In the streaming demo, the detector runs the same algorithm as the veth lab sidecar: EMA warmup, baseline freeze, cosine similarity threshold (0.35). Attack patterns — SYN flood, UDP flood, ICMP flood — are generated in distinct phases.

What you see when you run it: synthetic attack traffic and synthetic normal traffic appear in dramatically separated regions of the projected space. Not close, not overlapping — separated. The attack cluster lands somewhere visibly distinct from the normal cluster. You can watch the separation happen in real time as the attack phase begins.

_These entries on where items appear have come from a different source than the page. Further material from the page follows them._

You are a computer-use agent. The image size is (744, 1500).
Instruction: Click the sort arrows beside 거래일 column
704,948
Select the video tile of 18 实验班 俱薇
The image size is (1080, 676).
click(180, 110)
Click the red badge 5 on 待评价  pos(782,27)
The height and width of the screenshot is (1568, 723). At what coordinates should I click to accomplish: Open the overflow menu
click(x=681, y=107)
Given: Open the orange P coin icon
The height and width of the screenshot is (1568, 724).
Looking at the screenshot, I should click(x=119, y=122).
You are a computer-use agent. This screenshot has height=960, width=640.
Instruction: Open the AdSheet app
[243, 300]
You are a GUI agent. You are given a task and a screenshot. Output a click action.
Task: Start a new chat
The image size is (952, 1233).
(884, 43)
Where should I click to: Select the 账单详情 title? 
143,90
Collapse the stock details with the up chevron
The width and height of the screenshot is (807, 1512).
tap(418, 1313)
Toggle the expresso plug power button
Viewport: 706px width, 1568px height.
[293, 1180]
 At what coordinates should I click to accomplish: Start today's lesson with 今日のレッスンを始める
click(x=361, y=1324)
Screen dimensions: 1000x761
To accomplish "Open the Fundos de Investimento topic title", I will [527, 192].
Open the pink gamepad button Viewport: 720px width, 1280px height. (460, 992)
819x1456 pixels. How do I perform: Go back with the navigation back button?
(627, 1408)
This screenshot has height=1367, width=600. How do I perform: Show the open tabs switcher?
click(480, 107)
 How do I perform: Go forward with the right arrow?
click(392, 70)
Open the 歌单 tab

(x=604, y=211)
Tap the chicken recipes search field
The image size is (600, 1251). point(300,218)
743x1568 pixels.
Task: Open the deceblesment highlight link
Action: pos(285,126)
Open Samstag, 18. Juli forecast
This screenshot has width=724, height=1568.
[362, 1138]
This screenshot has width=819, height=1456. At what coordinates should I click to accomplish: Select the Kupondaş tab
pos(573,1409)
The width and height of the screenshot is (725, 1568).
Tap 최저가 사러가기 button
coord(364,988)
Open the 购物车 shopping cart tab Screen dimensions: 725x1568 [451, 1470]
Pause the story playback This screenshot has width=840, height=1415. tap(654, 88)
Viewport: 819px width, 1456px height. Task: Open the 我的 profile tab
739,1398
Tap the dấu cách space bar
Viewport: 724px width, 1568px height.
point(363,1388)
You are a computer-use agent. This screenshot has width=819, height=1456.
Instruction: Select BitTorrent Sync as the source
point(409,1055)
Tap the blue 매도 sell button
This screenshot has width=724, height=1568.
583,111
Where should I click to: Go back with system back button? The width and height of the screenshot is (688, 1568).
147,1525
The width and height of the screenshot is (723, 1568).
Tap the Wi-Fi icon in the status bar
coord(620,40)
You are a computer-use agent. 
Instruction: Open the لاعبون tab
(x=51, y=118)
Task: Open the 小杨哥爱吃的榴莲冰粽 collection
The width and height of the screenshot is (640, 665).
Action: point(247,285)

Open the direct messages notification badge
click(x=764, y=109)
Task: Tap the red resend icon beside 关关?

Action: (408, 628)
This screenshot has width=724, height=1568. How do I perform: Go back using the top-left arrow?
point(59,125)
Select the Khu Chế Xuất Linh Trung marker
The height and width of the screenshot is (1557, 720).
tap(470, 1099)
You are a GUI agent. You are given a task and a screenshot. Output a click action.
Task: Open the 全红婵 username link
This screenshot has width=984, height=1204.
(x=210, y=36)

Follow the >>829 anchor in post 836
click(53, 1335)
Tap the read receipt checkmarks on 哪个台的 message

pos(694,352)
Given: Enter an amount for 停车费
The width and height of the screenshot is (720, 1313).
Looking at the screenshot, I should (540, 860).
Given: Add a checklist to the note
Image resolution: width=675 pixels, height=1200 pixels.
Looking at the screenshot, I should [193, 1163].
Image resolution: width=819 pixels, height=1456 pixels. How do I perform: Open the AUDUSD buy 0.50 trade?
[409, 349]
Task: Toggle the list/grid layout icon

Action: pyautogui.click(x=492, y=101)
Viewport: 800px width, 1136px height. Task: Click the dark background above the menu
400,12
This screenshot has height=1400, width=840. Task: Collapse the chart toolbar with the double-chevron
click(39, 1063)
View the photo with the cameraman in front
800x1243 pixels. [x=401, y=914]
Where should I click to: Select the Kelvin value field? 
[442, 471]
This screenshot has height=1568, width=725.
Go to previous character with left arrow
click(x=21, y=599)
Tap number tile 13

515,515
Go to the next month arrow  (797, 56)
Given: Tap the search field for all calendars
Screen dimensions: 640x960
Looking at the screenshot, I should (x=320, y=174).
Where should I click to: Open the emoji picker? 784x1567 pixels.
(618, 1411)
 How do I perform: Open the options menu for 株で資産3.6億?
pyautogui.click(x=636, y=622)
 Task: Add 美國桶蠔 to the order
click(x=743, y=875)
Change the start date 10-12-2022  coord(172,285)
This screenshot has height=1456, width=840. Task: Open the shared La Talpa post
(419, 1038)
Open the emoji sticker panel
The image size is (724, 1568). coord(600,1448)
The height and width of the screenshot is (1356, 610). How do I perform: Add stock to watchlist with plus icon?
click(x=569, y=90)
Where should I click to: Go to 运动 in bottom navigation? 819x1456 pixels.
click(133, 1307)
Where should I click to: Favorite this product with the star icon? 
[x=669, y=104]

Left pane: the baseline accumulator evolving through 3D projected space during warmup, then freezing. Right pane: each incoming packet as atoms → bindings → composite, colored green to red by cosine similarity to the frozen baseline. Attack traffic lands in a visibly different region of the space.

This wasn’t a surprise given the detection results, but there’s something different about seeing it. The visual separation made the geometric intuition concrete: normal traffic occupies a region of the space, attack traffic occupies a different region, and those regions are measurable and nameable. If you can name a region, you can snapshot it. If you can snapshot it, you can match against it later without re-learning.

That observation — that the clusters themselves were the primitive worth capturing, not just the similarity threshold — is what led directly to the engram concept. The engrams formalized what the visualization revealed. (The streaming demo video was added to the README on Feb 11.)


The same day as the visualization, batch 014 commits to the Python repo — 3,055 lines, 497 tests passing.

Batch 014 is about explainability: once you’ve detected an anomaly, can you explain what changed? Nine new primitives:

  • unbind() — explicit API for the self-inverse binding operation. Holon uses element-wise multiplication over bipolar {-1, 0, 1} vectors — multiplying by the same key vector undoes the bind. unbind(bound, key) is literally bind(bound, key). This just names the operation explicitly rather than relying on callers to know they’re identical.
  • similarity_profile() — similarity expressed as a vector, not a scalar, enabling soft attention over multiple reference points
  • attend() — soft attention with hard/soft/amplify modes; weight components by relevance before combining
  • segment() — find behavioral breakpoints in a stream; where did traffic characteristics shift?
  • analogy() — A:B::C:? relational transfer; given two paired examples, infer what a third maps to
  • project() — subspace projection; how much of a vector lives in the span of a set of exemplars?
  • complexity() — entropy/mixture measure (0.0–1.0); how uniform or diverse is the encoded traffic?
  • conditional_bind() — gated binding by condition; only bind field B if field A is present
  • invert() — reconstruct components from a learned codebook; given an accumulated vector, what atoms compose it?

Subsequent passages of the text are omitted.